Saved entries
################
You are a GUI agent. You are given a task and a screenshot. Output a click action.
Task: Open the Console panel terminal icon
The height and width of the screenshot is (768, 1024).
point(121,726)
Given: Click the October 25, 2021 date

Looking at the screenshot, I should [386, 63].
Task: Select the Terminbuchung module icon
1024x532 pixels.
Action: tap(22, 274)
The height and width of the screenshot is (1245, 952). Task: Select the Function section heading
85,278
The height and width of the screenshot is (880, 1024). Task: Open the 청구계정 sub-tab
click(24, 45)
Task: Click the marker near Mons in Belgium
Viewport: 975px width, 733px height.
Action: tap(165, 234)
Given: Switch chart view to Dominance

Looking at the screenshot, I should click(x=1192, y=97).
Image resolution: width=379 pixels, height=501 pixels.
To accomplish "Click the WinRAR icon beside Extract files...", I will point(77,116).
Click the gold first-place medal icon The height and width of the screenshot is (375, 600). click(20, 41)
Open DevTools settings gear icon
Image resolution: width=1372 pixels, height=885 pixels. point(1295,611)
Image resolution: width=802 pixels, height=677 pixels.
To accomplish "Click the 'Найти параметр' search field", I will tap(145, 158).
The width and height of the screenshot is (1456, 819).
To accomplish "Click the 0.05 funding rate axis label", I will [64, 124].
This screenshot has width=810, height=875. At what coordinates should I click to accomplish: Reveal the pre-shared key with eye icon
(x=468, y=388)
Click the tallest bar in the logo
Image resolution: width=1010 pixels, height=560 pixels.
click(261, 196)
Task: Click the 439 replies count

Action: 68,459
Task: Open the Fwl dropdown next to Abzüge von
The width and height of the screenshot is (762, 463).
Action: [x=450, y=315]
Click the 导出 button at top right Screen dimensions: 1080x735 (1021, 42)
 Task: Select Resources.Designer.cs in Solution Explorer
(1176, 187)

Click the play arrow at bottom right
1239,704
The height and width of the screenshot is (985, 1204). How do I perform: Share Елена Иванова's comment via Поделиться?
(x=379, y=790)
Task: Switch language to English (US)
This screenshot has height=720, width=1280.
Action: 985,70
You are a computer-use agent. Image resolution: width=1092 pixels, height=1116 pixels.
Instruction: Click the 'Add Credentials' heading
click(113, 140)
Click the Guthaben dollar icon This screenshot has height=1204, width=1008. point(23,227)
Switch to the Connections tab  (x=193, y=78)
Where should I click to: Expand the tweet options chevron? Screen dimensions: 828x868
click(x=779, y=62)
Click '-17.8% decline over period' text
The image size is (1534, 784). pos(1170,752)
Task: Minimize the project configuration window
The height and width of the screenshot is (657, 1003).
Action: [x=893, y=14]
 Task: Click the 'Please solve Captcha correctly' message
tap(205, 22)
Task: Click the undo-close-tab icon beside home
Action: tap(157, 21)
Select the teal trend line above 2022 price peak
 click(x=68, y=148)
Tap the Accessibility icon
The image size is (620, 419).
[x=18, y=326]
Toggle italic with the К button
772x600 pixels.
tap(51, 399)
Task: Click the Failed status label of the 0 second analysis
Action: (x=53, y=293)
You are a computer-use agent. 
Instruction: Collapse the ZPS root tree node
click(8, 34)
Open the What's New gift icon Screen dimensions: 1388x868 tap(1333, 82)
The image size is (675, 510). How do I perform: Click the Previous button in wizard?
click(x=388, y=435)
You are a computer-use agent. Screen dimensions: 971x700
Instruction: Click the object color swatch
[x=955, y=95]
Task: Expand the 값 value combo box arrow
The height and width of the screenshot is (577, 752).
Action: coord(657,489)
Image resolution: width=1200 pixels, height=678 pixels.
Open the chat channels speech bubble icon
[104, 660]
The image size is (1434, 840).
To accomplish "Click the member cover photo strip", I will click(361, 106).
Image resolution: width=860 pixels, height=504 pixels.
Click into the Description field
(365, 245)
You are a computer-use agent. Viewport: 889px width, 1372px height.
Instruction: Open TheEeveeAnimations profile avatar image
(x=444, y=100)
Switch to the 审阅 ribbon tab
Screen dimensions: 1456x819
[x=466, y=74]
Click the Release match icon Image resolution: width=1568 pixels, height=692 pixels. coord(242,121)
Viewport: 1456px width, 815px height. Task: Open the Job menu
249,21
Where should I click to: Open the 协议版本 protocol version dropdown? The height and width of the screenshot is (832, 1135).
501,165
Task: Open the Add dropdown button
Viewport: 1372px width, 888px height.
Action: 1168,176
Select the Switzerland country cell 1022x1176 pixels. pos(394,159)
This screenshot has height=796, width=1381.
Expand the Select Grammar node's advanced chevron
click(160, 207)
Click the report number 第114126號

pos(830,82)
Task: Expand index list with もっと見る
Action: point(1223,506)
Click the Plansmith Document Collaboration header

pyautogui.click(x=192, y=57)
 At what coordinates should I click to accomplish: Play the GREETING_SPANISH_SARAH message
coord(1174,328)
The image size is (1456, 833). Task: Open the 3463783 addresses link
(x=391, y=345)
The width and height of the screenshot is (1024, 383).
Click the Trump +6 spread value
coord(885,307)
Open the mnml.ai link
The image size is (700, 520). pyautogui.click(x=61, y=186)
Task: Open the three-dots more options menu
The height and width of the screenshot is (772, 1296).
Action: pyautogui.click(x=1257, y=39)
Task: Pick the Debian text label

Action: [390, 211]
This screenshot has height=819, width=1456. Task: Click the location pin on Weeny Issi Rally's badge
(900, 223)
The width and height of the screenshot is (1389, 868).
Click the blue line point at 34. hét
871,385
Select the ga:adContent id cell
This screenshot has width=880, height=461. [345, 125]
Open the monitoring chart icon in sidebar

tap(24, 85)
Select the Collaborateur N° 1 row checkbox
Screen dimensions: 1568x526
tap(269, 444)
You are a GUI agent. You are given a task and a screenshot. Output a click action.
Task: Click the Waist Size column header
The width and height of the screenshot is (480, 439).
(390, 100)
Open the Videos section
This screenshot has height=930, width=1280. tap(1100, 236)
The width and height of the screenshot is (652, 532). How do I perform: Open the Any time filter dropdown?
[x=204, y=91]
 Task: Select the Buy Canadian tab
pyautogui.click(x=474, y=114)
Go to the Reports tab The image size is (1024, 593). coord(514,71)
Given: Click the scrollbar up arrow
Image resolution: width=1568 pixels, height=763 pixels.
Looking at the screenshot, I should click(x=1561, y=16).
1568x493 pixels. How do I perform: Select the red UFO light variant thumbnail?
################
→ Aim of the exercise: Which lines in the Saved entries above contain the string "point"? Copy out each of them.

→ Answer to the problem:
point(121,726)
To accomplish "Click the WinRAR icon beside Extract files...", I will point(77,116).
Image resolution: width=1372 pixels, height=885 pixels. point(1295,611)
Click the Guthaben dollar icon This screenshot has height=1204, width=1008. point(23,227)
Action: point(1223,506)
Click the blue line point at 34. hét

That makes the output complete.